** BEGIN DATASET RECORDS **

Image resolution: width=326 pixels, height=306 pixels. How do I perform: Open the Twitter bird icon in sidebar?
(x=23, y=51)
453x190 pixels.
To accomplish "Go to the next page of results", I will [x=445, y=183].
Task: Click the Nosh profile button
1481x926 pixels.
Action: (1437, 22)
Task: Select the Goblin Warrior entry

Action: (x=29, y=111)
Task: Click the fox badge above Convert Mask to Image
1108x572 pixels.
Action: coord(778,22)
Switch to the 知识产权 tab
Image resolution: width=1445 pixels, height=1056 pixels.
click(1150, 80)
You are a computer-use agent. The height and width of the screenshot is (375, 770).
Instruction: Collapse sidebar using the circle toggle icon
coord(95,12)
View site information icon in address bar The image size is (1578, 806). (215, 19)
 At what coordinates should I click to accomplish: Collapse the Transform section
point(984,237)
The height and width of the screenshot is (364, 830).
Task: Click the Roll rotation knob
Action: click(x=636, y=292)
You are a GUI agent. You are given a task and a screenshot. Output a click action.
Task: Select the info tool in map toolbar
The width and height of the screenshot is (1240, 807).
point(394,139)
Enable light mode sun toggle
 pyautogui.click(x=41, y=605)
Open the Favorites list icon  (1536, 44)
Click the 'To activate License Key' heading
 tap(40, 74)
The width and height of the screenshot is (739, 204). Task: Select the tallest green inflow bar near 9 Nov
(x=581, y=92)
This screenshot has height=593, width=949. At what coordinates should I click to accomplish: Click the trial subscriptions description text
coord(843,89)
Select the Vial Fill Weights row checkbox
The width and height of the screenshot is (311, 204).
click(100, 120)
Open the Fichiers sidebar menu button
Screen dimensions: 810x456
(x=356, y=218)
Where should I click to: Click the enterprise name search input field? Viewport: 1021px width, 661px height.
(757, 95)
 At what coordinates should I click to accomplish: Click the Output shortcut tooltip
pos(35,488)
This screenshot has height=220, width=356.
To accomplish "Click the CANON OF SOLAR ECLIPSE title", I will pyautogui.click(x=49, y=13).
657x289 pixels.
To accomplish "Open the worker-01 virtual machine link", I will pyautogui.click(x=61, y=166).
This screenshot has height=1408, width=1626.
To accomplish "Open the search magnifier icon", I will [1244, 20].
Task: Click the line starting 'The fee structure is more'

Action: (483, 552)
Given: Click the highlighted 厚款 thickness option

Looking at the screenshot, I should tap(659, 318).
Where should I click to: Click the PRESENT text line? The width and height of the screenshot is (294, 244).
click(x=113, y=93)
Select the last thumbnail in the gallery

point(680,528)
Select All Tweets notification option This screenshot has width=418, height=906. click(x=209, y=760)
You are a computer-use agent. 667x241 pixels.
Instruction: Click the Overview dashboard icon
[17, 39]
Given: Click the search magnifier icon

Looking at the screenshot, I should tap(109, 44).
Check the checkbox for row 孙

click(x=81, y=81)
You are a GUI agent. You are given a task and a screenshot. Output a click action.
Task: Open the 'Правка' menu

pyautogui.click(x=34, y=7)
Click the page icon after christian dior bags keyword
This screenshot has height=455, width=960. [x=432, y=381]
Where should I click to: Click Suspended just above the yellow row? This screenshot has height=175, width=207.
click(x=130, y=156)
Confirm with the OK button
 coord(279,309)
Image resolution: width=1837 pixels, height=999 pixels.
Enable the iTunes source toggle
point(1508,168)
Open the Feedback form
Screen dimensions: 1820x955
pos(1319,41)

** END DATASET RECORDS **

### PROBLEM TO WORK ON
Rewrite every one of the rows above, putting "Goal" wherever "Instruction" appears and leaving everything else unchanged.

### REPLY TO THE EXERCISE
Image resolution: width=326 pixels, height=306 pixels. How do I perform: Open the Twitter bird icon in sidebar?
(x=23, y=51)
453x190 pixels.
To accomplish "Go to the next page of results", I will [x=445, y=183].
Task: Click the Nosh profile button
1481x926 pixels.
Action: (1437, 22)
Task: Select the Goblin Warrior entry

Action: (x=29, y=111)
Task: Click the fox badge above Convert Mask to Image
1108x572 pixels.
Action: coord(778,22)
Switch to the 知识产权 tab
Image resolution: width=1445 pixels, height=1056 pixels.
click(1150, 80)
You are a computer-use agent. The height and width of the screenshot is (375, 770).
Goal: Collapse sidebar using the circle toggle icon
coord(95,12)
View site information icon in address bar The image size is (1578, 806). (215, 19)
 At what coordinates should I click to accomplish: Collapse the Transform section
point(984,237)
The height and width of the screenshot is (364, 830).
Task: Click the Roll rotation knob
Action: click(x=636, y=292)
You are a GUI agent. You are given a task and a screenshot. Output a click action.
Task: Select the info tool in map toolbar
The width and height of the screenshot is (1240, 807).
point(394,139)
Enable light mode sun toggle
 pyautogui.click(x=41, y=605)
Open the Favorites list icon  (1536, 44)
Click the 'To activate License Key' heading
 tap(40, 74)
The width and height of the screenshot is (739, 204). Task: Select the tallest green inflow bar near 9 Nov
(x=581, y=92)
This screenshot has height=593, width=949. At what coordinates should I click to accomplish: Click the trial subscriptions description text
coord(843,89)
Select the Vial Fill Weights row checkbox
The width and height of the screenshot is (311, 204).
click(100, 120)
Open the Fichiers sidebar menu button
Screen dimensions: 810x456
(x=356, y=218)
Where should I click to: Click the enterprise name search input field? Viewport: 1021px width, 661px height.
(757, 95)
 At what coordinates should I click to accomplish: Click the Output shortcut tooltip
pos(35,488)
This screenshot has height=220, width=356.
To accomplish "Click the CANON OF SOLAR ECLIPSE title", I will pyautogui.click(x=49, y=13).
657x289 pixels.
To accomplish "Open the worker-01 virtual machine link", I will pyautogui.click(x=61, y=166).
This screenshot has height=1408, width=1626.
To accomplish "Open the search magnifier icon", I will [1244, 20].
Task: Click the line starting 'The fee structure is more'

Action: (483, 552)
Given: Click the highlighted 厚款 thickness option

Looking at the screenshot, I should tap(659, 318).
Where should I click to: Click the PRESENT text line? The width and height of the screenshot is (294, 244).
click(x=113, y=93)
Select the last thumbnail in the gallery

point(680,528)
Select All Tweets notification option This screenshot has width=418, height=906. click(x=209, y=760)
You are a computer-use agent. 667x241 pixels.
Goal: Click the Overview dashboard icon
[17, 39]
Given: Click the search magnifier icon

Looking at the screenshot, I should tap(109, 44).
Check the checkbox for row 孙

click(x=81, y=81)
You are a GUI agent. You are given a task and a screenshot. Output a click action.
Task: Open the 'Правка' menu

pyautogui.click(x=34, y=7)
Click the page icon after christian dior bags keyword
This screenshot has height=455, width=960. [x=432, y=381]
Where should I click to: Click Suspended just above the yellow row? This screenshot has height=175, width=207.
click(x=130, y=156)
Confirm with the OK button
 coord(279,309)
Image resolution: width=1837 pixels, height=999 pixels.
Enable the iTunes source toggle
point(1508,168)
Open the Feedback form
Screen dimensions: 1820x955
pos(1319,41)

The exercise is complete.